(Records excerpted from a collection)

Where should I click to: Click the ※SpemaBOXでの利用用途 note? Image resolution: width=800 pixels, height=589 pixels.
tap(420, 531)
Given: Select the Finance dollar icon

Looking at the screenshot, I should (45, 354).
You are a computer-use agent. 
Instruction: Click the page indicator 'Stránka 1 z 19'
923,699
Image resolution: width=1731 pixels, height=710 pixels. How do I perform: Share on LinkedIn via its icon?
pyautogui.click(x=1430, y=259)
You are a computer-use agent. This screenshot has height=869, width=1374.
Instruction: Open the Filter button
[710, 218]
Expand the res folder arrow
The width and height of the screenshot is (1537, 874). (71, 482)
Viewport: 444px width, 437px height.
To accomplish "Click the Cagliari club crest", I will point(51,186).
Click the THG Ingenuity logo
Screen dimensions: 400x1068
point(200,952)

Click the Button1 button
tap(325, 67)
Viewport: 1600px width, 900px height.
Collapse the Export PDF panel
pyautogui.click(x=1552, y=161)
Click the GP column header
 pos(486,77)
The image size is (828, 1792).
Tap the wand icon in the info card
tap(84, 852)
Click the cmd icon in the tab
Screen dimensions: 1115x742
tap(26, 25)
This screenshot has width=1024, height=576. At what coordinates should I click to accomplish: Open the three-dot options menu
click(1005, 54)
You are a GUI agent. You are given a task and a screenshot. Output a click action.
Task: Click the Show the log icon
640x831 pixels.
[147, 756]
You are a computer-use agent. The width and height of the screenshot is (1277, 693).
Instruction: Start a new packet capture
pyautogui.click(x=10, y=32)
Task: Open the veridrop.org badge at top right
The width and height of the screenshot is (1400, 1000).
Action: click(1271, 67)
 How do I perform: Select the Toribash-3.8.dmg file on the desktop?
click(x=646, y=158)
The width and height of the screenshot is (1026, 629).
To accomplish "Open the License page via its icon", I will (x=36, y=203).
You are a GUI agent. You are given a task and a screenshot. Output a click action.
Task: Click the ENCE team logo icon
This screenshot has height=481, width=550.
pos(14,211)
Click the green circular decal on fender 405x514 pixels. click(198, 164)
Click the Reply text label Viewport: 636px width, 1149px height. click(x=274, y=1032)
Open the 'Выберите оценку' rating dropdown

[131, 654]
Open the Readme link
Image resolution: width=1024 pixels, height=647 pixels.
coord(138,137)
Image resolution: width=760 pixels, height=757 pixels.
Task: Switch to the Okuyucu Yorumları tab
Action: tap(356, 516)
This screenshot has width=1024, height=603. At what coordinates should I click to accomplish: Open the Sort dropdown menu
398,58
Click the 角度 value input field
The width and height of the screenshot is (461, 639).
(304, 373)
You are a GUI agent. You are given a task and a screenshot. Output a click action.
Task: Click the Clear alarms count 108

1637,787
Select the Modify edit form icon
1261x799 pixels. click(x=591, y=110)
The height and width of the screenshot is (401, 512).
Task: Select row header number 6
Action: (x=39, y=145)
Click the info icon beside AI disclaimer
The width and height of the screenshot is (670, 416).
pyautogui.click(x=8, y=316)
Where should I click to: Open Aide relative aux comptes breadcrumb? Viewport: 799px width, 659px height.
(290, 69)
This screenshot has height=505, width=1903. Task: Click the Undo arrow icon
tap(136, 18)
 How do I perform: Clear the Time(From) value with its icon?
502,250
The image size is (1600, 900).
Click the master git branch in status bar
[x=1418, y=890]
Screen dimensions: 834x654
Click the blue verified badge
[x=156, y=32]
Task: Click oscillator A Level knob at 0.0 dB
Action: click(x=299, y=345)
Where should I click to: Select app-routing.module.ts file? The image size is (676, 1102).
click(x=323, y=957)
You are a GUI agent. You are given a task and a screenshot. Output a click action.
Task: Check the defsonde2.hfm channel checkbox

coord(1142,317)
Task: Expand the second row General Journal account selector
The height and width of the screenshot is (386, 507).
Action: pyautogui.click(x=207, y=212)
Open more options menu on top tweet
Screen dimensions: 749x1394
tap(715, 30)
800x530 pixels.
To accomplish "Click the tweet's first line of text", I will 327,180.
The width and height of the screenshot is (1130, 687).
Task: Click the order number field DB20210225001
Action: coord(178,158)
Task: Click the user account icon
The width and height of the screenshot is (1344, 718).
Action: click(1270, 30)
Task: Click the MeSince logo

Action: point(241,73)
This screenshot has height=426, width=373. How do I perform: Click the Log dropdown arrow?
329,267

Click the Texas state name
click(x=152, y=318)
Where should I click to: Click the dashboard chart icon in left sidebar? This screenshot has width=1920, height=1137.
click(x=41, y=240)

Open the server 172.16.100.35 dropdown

» **What the task asks**: Lines above with the string "account" need to be found and copied.

» **Finished task**:
Task: Expand the second row General Journal account selector
Task: Click the user account icon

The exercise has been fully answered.